Thor is the Build-A-Figure for the third Endgame-themed assortment of Marvel Legends from last year.  Officially, he’s just titled “Thor”, rather than the more commonly accepted “Bro Thor,” since it appears the second Pop is the first official use of that name.  The figure stands 6 1/2 inches tall and he has 30 points of articulation.  He’s sporting a brand-new sculpt, seeing as we haven’t gotten a chubby guy in sweats out of the line previously.  The figure represents Thor at his most Dude-liest, with pajama pants and bathrobe.  Not exactly what you would think of for adventuring garb, but it’s what Thor wears during the film’s big time heist nevertheless.  The sculpt does a solid job of capturing Thor’s dressed down appearance, with some really nice detailing on the various parts of his attire, such as fully detailed crocs, and some very effective layering on his sweats and robe.  He’s also got what’s probably the best Hemsworth likeness we’ve gotten so far; admittedly, there’s more character details to help sell the appearance this time around, with all the hair and the bushy beard.  It’s even further helped on the second included head, which also adds his sunglasses to the mix.  Whatever the case, it’s still my favorite Hemsworth Thor head we’ve gotten so far.  The paintwork on Thor is decently handled; for the most part, it’s just large swathes of color, but he does get the face printing, as well as the plaid pattern on the pants, which keeps things pretty interesting.  Though an accessory himself, Thor makes out alright on the extras front, with the previously mentioned extra head, a second left hand with the time gizmo Tony invented, and an all-new sculpt for Stormbreaker.

THE ME HALF OF THE EQUATION

He’s a Build-A-Figure, and I just spent a week reviewing the figures that built him, so where I got this figure seems pretty self-explantory.  When the first round of Endgame product was so Quantum Suit heavy, I was assuming our first LegendsThor would be an inaccurate team suit figure, like in other toy lines.  The complete lack of Thor in the first two assortments did give me hope that we’d see at least a proper final battle Thor.  Getting full-on Bro Thor was a pleasant surprise, and the final figure is the definite highlight of the assortment that builds him.  I’m now hopeful for that final battle look to round things out.

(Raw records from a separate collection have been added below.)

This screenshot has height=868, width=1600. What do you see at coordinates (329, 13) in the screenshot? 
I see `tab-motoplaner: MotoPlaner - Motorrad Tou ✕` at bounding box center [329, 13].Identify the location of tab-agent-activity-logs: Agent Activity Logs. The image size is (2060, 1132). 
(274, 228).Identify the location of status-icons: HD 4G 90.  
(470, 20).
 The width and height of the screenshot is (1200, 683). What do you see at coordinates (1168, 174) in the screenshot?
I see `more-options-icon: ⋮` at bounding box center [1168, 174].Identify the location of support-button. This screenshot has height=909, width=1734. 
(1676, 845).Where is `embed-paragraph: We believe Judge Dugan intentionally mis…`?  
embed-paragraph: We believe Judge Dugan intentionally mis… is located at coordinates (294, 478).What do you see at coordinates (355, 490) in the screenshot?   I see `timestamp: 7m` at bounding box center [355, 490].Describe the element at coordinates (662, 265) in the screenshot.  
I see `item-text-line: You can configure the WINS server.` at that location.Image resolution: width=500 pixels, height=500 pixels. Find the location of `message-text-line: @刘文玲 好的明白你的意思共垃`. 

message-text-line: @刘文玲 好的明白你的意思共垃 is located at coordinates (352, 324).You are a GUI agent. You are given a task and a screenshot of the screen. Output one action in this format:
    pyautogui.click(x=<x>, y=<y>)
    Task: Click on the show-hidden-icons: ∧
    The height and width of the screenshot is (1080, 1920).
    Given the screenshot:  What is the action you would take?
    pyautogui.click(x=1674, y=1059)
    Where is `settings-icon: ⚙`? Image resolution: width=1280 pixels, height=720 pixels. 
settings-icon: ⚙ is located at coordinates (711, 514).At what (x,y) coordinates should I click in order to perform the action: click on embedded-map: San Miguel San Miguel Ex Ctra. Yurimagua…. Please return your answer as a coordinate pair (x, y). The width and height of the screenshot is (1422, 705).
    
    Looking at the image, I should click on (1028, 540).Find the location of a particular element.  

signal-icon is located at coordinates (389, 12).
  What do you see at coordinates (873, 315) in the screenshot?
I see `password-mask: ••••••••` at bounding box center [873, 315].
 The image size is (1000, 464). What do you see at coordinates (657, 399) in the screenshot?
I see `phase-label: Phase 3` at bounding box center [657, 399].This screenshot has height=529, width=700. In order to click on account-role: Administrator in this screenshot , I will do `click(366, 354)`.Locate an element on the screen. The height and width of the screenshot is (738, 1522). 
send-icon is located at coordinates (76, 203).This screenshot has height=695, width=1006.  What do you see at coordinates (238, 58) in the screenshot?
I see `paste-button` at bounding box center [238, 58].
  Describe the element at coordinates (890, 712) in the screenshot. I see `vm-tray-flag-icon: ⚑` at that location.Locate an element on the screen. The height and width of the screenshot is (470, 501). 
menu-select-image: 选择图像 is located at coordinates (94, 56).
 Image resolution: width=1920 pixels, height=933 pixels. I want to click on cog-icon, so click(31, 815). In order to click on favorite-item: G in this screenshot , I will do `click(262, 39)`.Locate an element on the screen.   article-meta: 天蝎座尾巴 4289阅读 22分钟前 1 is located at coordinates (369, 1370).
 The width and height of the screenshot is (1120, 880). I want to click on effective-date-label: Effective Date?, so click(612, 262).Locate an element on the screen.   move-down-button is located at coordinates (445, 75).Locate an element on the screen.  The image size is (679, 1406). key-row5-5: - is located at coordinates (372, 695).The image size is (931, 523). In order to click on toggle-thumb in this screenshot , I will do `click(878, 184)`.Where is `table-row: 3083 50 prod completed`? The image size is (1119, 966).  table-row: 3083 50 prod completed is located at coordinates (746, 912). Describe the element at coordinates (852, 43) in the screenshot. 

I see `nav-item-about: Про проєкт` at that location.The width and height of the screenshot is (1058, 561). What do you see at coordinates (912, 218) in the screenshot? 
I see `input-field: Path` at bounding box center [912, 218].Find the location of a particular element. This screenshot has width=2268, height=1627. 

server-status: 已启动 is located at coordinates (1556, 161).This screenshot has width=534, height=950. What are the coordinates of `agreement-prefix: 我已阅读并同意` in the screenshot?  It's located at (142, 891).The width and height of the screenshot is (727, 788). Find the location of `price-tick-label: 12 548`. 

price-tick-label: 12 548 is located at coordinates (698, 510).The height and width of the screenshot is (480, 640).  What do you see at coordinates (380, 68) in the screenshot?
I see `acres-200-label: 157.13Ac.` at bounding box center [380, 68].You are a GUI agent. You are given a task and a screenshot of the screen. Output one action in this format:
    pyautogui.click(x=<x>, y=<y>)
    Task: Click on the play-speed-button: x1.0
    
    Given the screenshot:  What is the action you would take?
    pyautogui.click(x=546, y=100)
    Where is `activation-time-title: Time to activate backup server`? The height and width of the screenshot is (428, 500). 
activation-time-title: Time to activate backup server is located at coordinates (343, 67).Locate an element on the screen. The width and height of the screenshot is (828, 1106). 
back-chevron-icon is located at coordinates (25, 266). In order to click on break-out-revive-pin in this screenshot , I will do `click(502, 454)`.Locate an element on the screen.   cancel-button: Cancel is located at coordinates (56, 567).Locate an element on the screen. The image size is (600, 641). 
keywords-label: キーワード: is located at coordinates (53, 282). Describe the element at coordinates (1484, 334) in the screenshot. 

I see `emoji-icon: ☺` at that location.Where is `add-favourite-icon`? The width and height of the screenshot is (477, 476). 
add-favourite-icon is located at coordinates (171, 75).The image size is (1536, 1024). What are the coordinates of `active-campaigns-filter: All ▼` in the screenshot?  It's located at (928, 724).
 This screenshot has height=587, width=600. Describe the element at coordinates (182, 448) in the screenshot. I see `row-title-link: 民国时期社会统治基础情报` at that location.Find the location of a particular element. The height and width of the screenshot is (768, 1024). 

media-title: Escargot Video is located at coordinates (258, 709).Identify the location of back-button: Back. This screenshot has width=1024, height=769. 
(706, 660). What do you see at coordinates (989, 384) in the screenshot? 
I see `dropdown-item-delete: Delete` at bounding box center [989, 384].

This assortment of Legends was certainly more singularly focused than some from last year, with all of the figures being movie-inspired, rather than our usual mix of figures.  Thor’s the definite star overall, with Iron Man being the standout of the singles.  Heimdall is certainly a welcome addition to the line, and a solid figure to boot, and even Valkyrie and Iron Patriot are valid re-dos of the characters.  Vision doesn’t offer much to people who already have the two-pack, but then not everyone does, so a re-issue is acceptable, if not incredibly exciting.  Cap is unfortunately a slightly out of date figure, and just not really the version of the character that should have been in this assortment.  As a whole, it’s a focused, if not incredibly exciting assortment.